▶ Data extract:
______________________________
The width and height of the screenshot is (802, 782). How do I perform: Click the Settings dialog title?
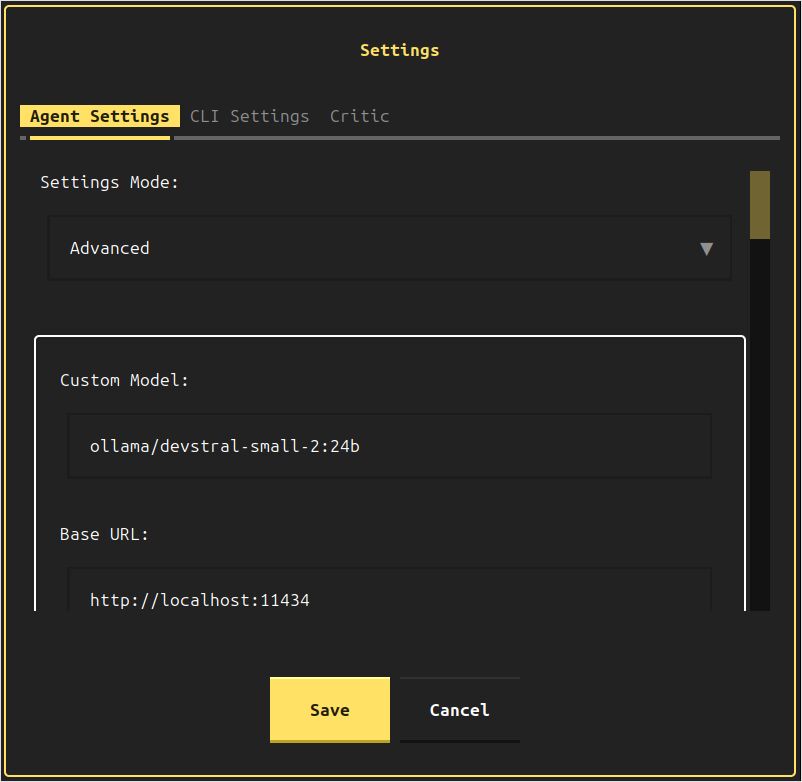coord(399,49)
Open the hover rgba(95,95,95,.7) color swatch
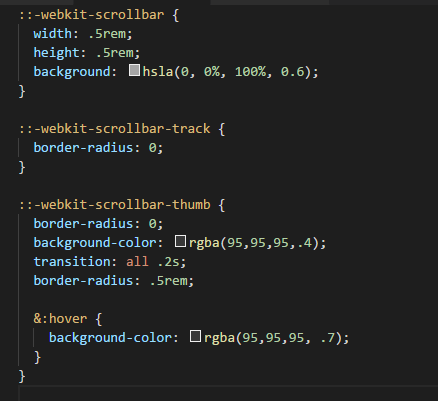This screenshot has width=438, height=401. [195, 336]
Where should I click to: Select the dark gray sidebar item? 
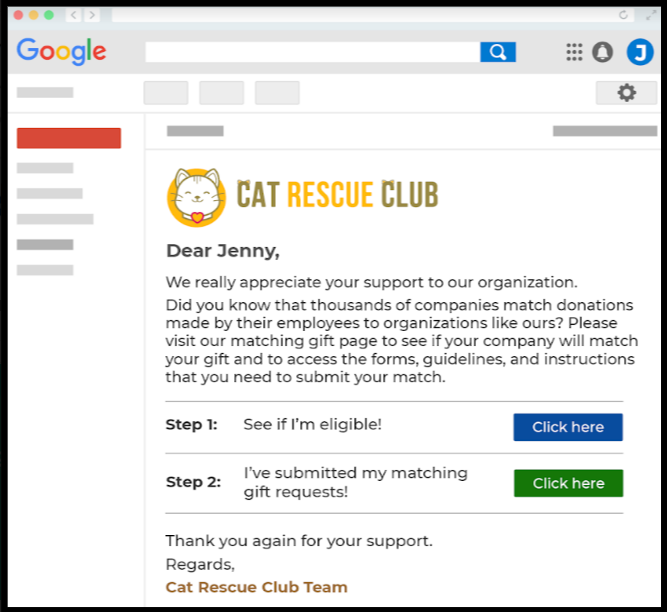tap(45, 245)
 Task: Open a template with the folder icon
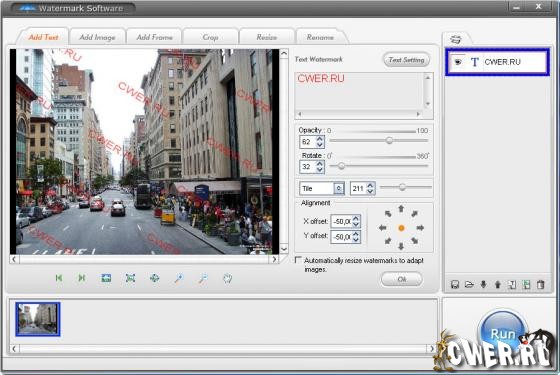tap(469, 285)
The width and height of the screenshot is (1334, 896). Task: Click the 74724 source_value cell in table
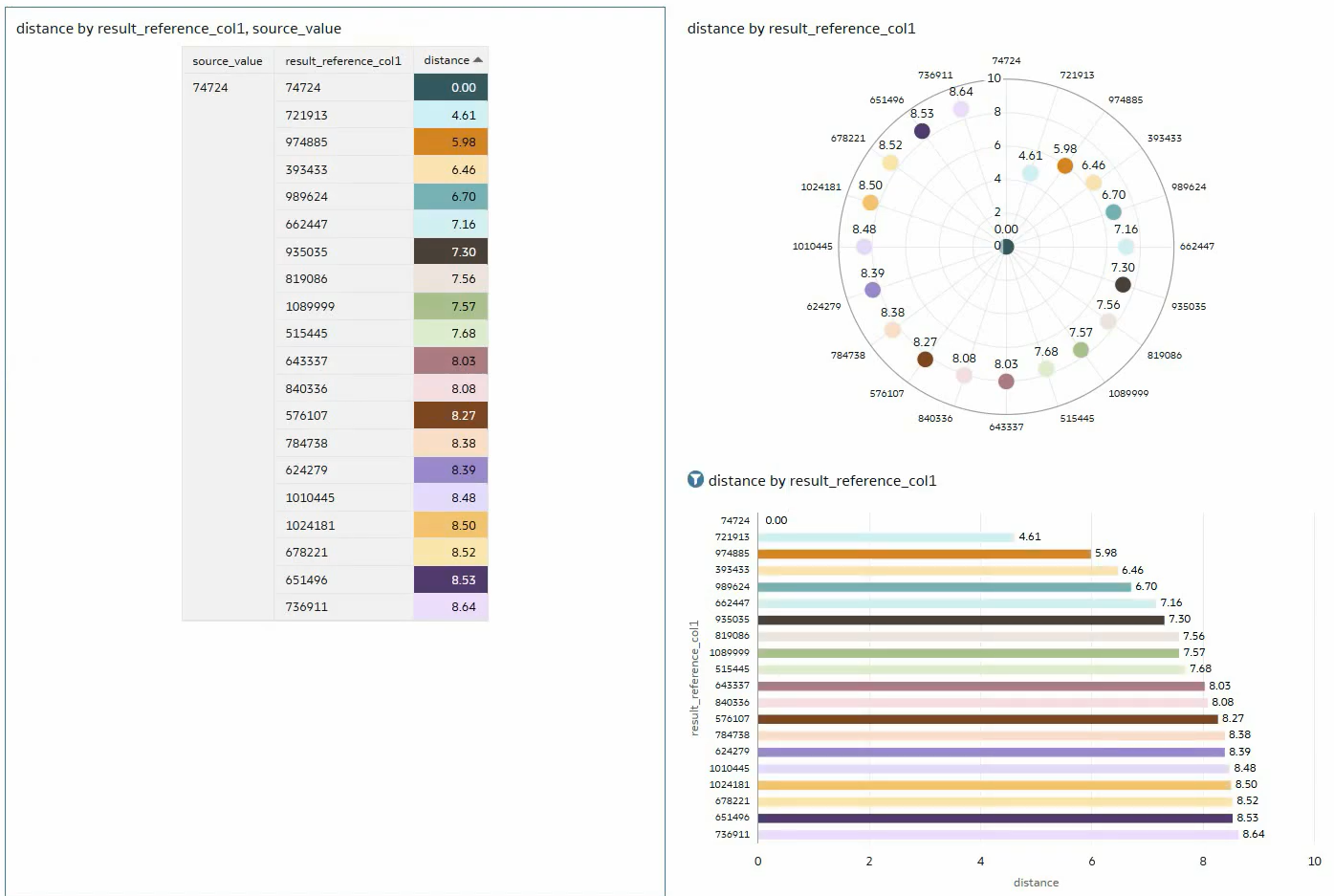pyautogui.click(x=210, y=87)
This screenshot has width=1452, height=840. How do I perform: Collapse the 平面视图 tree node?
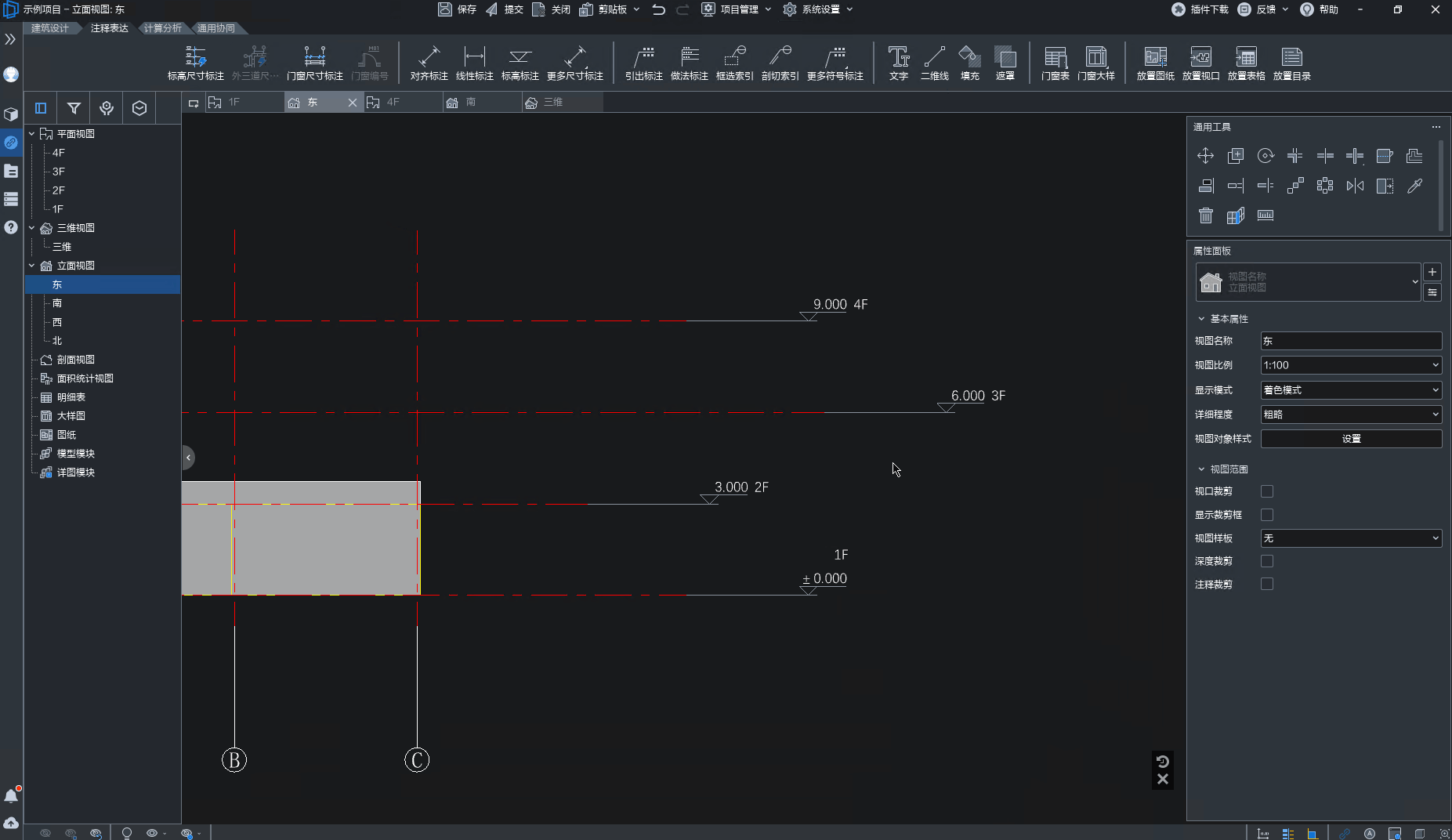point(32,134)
______________________________
Make an exact copy of the data above, pictures excluded.

The width and height of the screenshot is (802, 782). How do I perform: Click the Settings dialog title?
coord(399,49)
Open the hover rgba(95,95,95,.7) color swatch
This screenshot has width=438, height=401. [195, 336]
Where should I click to: Select the dark gray sidebar item? 
tap(45, 245)
 Task: Open a template with the folder icon
tap(469, 285)
The width and height of the screenshot is (1334, 896). Task: Click the 74724 source_value cell in table
pyautogui.click(x=210, y=87)
This screenshot has width=1452, height=840. How do I perform: Collapse the 平面视图 tree node?
point(32,134)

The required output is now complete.